Expected: A Delta MERGE INTO that writes deletion vectors (DVs) completes successfully, exactly as it does on vanilla Spark + Delta.

Actual: Under the Gluten Velox bundle the MERGE intermittently aborts with a native VeloxRuntimeError (INVALID_STATE) raised by Gluten's Delta DV bitmap aggregator:

Delta RoaringBitmapArray row index 9223372036854775807 exceeds max representable value 9223372030412324864

9223372036854775807 is exactly Long.MAX_VALUE (2^63 - 1). The target table in the failing test is tiny (a handful of rows), so this is not a real row index -- it is a sentinel / placeholder value that is leaking into the DV-write aggregation.

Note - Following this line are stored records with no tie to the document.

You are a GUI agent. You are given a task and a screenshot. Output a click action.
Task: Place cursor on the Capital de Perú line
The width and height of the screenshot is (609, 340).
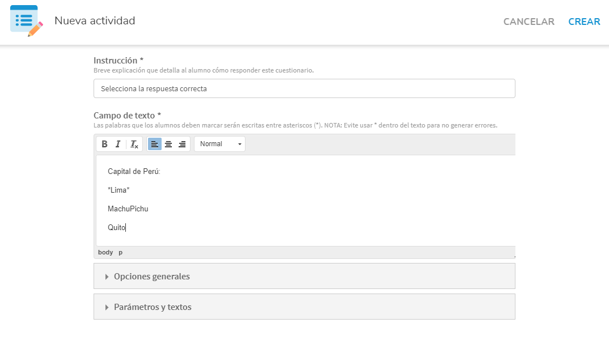(x=134, y=172)
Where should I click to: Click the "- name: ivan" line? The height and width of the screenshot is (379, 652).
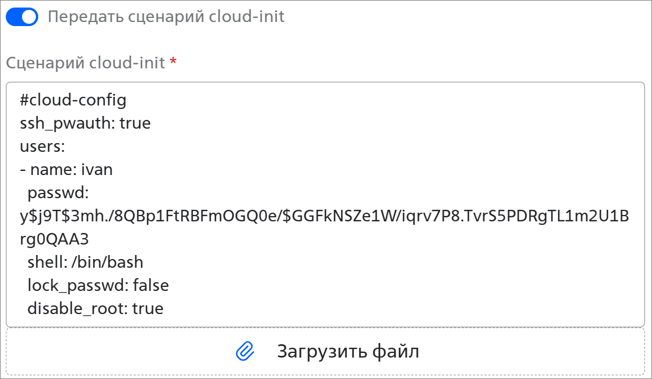[66, 170]
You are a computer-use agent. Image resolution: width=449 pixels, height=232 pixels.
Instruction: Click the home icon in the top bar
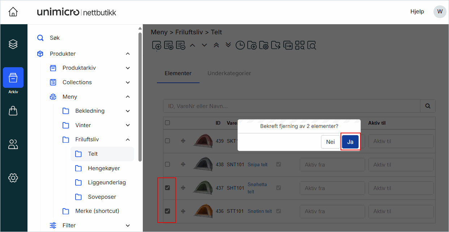click(x=13, y=12)
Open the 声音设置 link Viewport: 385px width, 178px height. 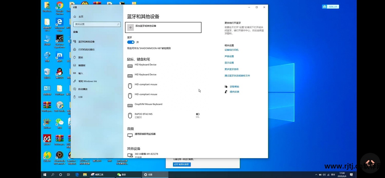[229, 56]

The aggregation that builds the per-file DV (PartialAggregation, function addSafe) packs each matched target row's index into a RoaringBitmapArray. RoaringBitmapArray::addSafe enforces value <= kMaxRepresentableValue (= 0x7ffffffe80000000 = 9223372030412324864, which the code comments say mirrors Delta JVM's RoaringBitmapArray.MAX_REPRESENTABLE_VALUE). Long.MAX_VALUE is one 2^32 block above that ceiling, so the check fails and the whole stage aborts.

This is flaky / non-deterministic. The exact same, byte-for-byte identical bundle passed this test in one CI run and failed it in the next (see Logs). So whether the sentinel reaches the aggregator depends on runtime plan / scan / scheduling (split boundaries, batch composition, task distribution), not on a source change. It reproduces in the suite:

org.apache.spark.sql.delta.generatedsuites.MergeIntoExtendedSyntaxSQLPathBasedDVsPredPushOnSuite
  test: extended syntax - update + conditional insert - isPartitioned: true

(...DVsPredPushOn... = deletion vectors on, predicate pushdown on.)

Root cause analysis

  • The aggregator only skips SQL NULLs; it does not special-case the sentinel:
    • cpp/velox/operators/functions/delta/DeltaBitmapAggregator.cc:63-69 (addInput returns early only when !value.has_value()),
    • cpp/velox/operators/functions/delta/DeltaBitmapAggregator.cc:43-46 (addRowIndex checks only value >= 0, then calls bitmap.addSafe).
  • The ceiling and check:
    • cpp/velox/compute/delta/RoaringBitmapArray.cpp:91-98 (addSafe, VELOX_CHECK_LE(value, kMaxRepresentableValue, ...)),
    • cpp/velox/compute/delta/RoaringBitmapArray.h:51-56 (kMaxHighKey = 0x7ffffffe, kMaxLowKeyForMaxHighKey = 0x80000000, kMaxRepresentableValue = (kMaxHighKey << 32) | kMaxLowKeyForMaxHighKey; comment: "Matches Delta JVM RoaringBitmapArray.MAX_REPRESENTABLE_VALUE").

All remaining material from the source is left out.